Initially she was at Trillium... a local cancer hospital. When I first asked... stage etc... she said they didn't want to know... (it was stage 4 - her husband said the first dr. told them that whereas - the second said ignore the stage this is what we are going to do.) This being a rare cancer I would have sought treatment in Toronto (40 minute drive as opposed to a 25 minute one) I suggested this but they seemed content. Last August she was declared cancer free (in remission) She had finished treatments in April her scan was August. Late Sept. she began having the same symptoms. Went back in. The tumor was back. Her original treatment was a combo of cisplatin, and taxol. This time the put her on cisplatin only (NOT SURE WHY...) after her second treatment she had a bad reaction to it. So they were going to put her on a newer drug... doxil. Well this is one of the ones with a 7 month waiting list... so they put her on a 1970's drug.. this made her super sick, and all of her hair fell out again. by dec she was not looking good. I suggested again she call PMH (the top CCC in Canada - in Toronto) They did a few more treatments. Scanned her and the tumor had not only grown but spread. The dr. sent her home to die. Told her on his way out, use your pain meds they'll help and you'll need them (he's an ass) I finally said get your but to PMH (and educate yourself and ask questions!!!)... They know their stuff, as rare as it is they have seen this before more than anyone I would imagine, and they had a treatment protocol in place. PLUS, they had a clinical trial. She finally headed down there in february. They told her taxol was the next step, and that she could go back to trillium, or have it at PMH... I told her to stay there... and then they signed her up for the clinical trial...

She's been there for 8 weeks... chemo (taxol) and trial drug weekly... results... %27 reduction in the tumor.

My point - Her original dr was willing to let her die so when you get a diagnosis of cancer, don't hum and haw, don't drag your feet and think that the local hospital is good enough.

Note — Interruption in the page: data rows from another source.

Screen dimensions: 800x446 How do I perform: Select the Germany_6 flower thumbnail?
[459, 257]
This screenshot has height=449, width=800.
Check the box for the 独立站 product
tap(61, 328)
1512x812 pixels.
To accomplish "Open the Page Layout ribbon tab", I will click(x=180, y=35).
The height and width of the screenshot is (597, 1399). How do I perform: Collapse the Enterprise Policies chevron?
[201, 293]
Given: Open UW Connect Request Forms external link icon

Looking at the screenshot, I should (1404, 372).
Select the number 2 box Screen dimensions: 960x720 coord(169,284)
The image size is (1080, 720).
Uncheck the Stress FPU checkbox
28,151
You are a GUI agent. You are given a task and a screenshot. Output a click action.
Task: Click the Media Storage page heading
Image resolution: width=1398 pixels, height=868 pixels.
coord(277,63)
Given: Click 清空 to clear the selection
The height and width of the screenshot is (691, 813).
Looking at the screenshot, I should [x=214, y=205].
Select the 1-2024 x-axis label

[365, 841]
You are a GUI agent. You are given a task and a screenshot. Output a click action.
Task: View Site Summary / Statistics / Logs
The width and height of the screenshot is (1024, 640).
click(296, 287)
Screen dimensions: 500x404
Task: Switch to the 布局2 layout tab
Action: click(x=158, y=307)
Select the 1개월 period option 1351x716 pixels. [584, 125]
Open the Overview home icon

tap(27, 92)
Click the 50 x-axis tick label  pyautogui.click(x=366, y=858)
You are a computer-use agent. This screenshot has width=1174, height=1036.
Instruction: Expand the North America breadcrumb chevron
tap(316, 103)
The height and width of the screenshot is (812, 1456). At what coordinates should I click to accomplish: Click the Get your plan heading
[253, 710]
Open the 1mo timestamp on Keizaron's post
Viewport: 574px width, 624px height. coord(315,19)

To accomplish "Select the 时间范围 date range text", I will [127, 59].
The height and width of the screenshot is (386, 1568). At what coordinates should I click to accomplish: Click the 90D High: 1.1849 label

If you want to give yourself the best chance, do what you can the first time out, go to the best hospital, the best dr., and do what they say. I know there are quite a few people here who've not been treated at a CCC and are doing fine, but that is often dependent on the individual Dr. it's hit or miss. It's scary to think that this other dr. she had has likely done this to other patients... how many have taken his advice and not sought out another option?

Another interesting aside. I suggested, circumen, & vitamin d - one is found readily in food, the other in the great outdoors... I told her to ask her dr. they said NO... not because of a drug interaction, or that it might interfere with her treatment... but because it might skew the results on the clinical trial... and they wouldn't know if it was the drug or the other things that had made her better...

bizarre.

hugs all.

Sorry to hear about your friend! Your story confirms the need to get treated at the most qualified hospitals. Even though oral cancer is more common, it is still a lesser known disease. Too often people think they know best and dont want to listen to advice. It really could mean the difference between life and death. I wish your friend all the best with her treatments. Hopefully she will continue to make improvements.

Cheryl,
I always love to read about clinical trials that are working for patients! The rarer the cancer the harder it seems it is to get the best treatment from the outset. Glad you got her to the experts.
Anne

Thanks for sharing that story, Cheryl. It sounds similar to the cancer that my godmother had twice...retroperitoneal lymphoma(inoperable due to its proximity to her spine and great blood vessels). During her first occurrence, she sought treatment through the local community hospital (suburban Boston). The treatment was chemo and rads, but I don't know specifics.

Well, she had a recurrence 2 years later and decided to seek treatment at Dana Farber in Boston (a CCC). She said that she would never mess around at the community hospitals for a diagnosis of cancer...she'd go straight into Boston. She had to learn the lesson the hard way. We live only minutes from Boston, except for traffic. I think when it comes to your life, traffic and paying for parking are small fees for saving your life. The greater Boston community hospitals (one of which I work for) are opening cancer centers, but I'm sorry...I don't trust them. Why play around when we are so fortunate to live near a city that is considered a medical mecca in the USA?

She is currently in remission, but her last treatment protocol was so horrendous, she swears that if it comes back, she'll refuse treatment. Fingers crossed that it stays at bay for good!

Cheryl, stating the obvious, but seems your friends doctor was not a very good one, if he could not accept he did not have the knowledge and suggest your friend find a doctor who could help her. Kinda affirms the better than thou attitude some people (not just doctors) get. Shame it is a care provider.


Ken

Yup... I think some of it was political, (keep he patient in house you make money... ) - bu I agree! He used my friend is doing much better now.